Stored data
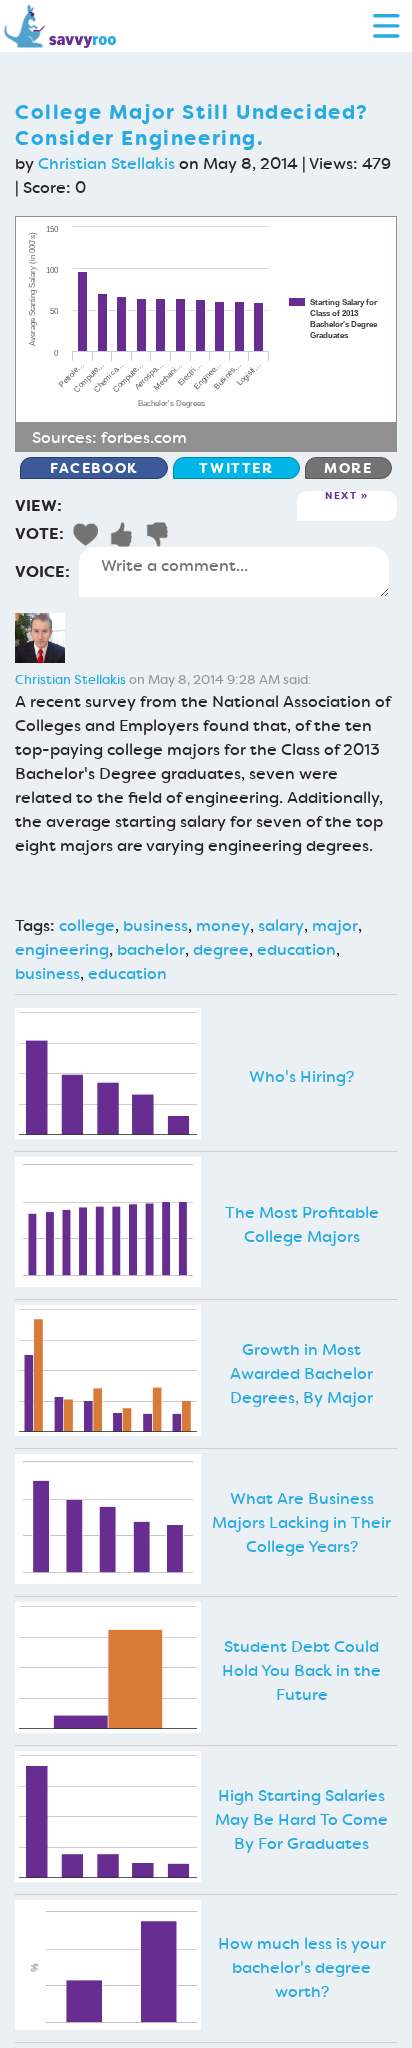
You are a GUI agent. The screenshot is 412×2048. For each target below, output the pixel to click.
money (223, 925)
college (87, 925)
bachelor (151, 949)
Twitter (236, 468)
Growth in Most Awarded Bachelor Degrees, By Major (301, 1373)
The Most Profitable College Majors (302, 1224)
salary (281, 925)
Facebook (94, 468)
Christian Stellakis (106, 163)
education (296, 949)
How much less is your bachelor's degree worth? (302, 1967)
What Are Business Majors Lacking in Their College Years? (301, 1522)
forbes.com (144, 437)
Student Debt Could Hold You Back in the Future (301, 1670)
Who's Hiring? (301, 1076)
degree (221, 949)
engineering (62, 949)
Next (341, 496)
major (335, 925)
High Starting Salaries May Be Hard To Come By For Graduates (301, 1819)
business (155, 925)
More (348, 468)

◆ **Task to complete**
Up to and including the final line of the data above, please copy every line exactly, starting from the one that contains "Who's Hiring? (301, 1076)".

◆ **Finished exercise**
Who's Hiring? (301, 1076)
degree (221, 949)
engineering (62, 949)
Next (341, 496)
major (335, 925)
High Starting Salaries May Be Hard To Come By For Graduates (301, 1819)
business (155, 925)
More (348, 468)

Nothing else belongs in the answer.